In rappresentanza dei 60.000 belicini costretti a vivere ancora nelle baraccopoli o ad emigrare lontano dalla Sicilia, avevano manifestato anche decine di bambini: erano "i figli delle baracche", l'ultima generazione del Belìce cresciuta tra famiglie alloggiate in strutture ormai logore e cadenti.




La protesta di piazza di quel 31 marzo di 42 anni fa raggiunse il suo obiettivo: una delegazione di terremotati, guidata dal presidente della Regione Angelo Bonfiglio, venne infatti ricevuta da Aldo Moro ed Antonino Gullotti, all'epoca rispettivamente presidente del Consiglio e ministro ai Lavori Pubblici.

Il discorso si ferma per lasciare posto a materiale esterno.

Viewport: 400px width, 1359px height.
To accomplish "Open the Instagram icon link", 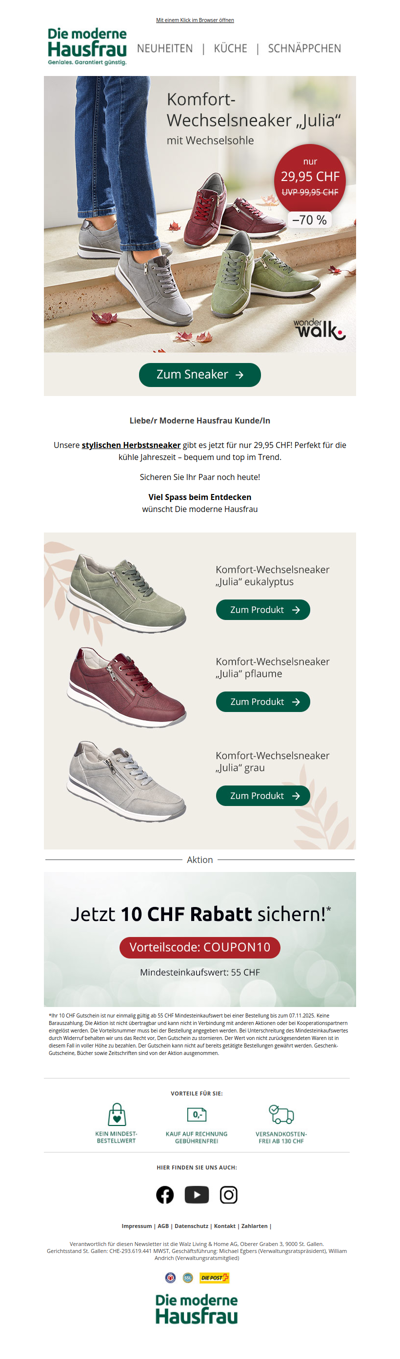I will pyautogui.click(x=229, y=1194).
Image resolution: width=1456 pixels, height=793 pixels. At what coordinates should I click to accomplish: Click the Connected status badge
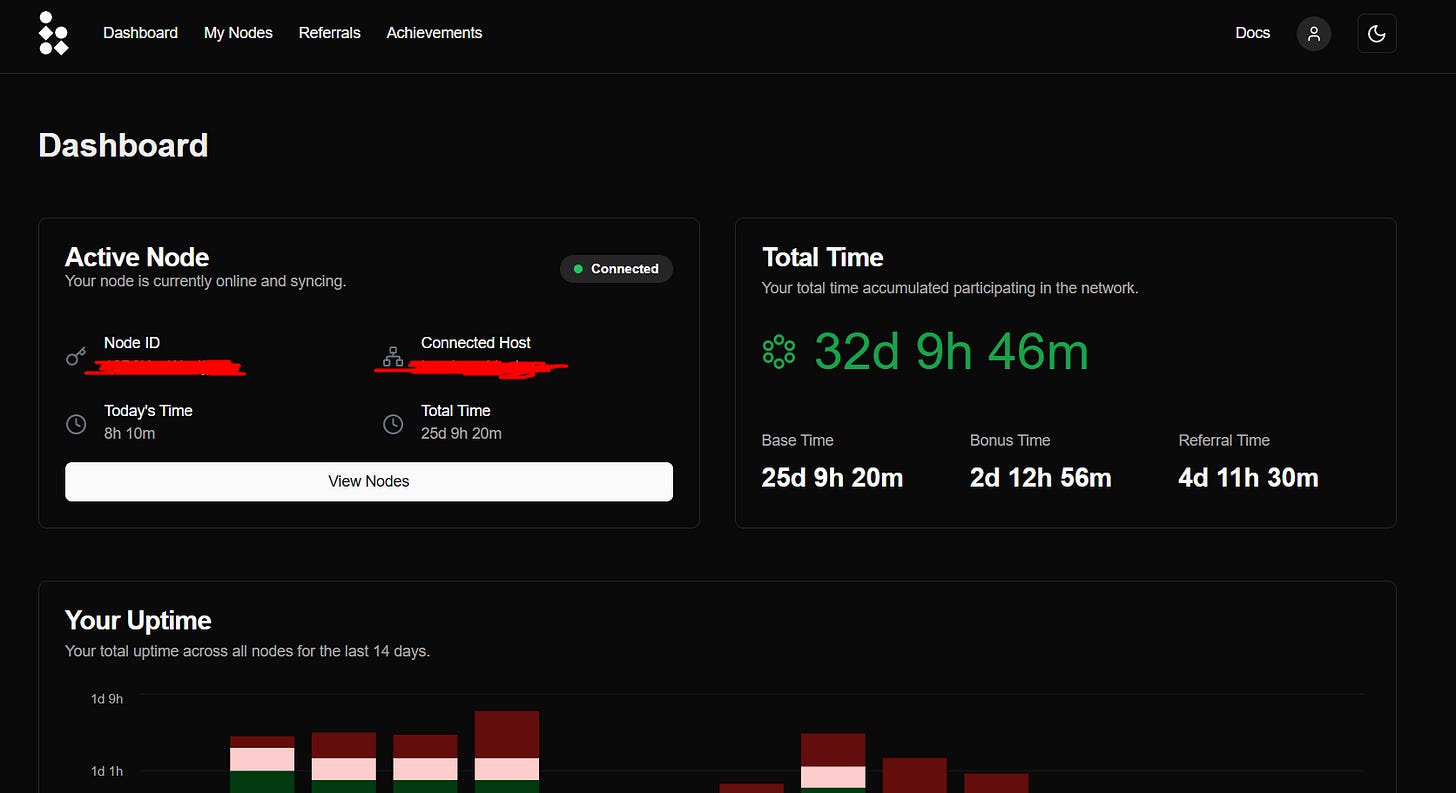coord(616,269)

L'incontro terminò con l'assicurazione che lo Stato avrebbe dato corso ad un nuovo finanziamento per le opere di ricostruzione: altri 50 miliardi di lire, oltre i 300 stanziati in precedenza.
La fotografia riproposta da ReportageSicilia testimonia quel presidio dei terremotati a Montecitorio.
L'immagine venne pubblicata nel 1978 dal saggio di Arturo Milanesi e Francesco Pallesi "La questione meridionale" ( Editrice La Scuola ). 
Sui ritardi e sugli sprechi nelle opere di ricostruzione nel Belìce molto si sarebbe scritto e detto, negli anni successivi e sino ai nostri giorni.




Lo scorso gennaio - nel cinquantenario del terremoto - si è discusso ad esempio della mancata costruzione delle opere di urbanizzazione primaria in un quartiere della nuova Santa Margherita ( centinaia di alloggi sono ancora allacciati alle fogne della vecchia baraccopoli ), ma anche del mai avvenuto rilancio  economico e sociale dell'intero comprensorio.
Il Comitato dei sindaci dei paesi terremotati ha caldeggiato l'istituzione nel Belìce di una "zona franca" per la promozione di nuovi investimenti: un progetto che tuttavia per raggiungere i suoi obiettivi dovrebbe poter contare su un tessuto infrastrutturale oggi poco sviluppato.
Nel frattempo, l'emigrazione giovanile sta finendo di spopolare i paesi ricostruiti dopo le scosse: una fuga dal Belìce che ha già coinvolto tanti di quei giovanissimi "figli delle baracche" che nel 1976 seguirono le proprie famiglie per manifestare a Roma.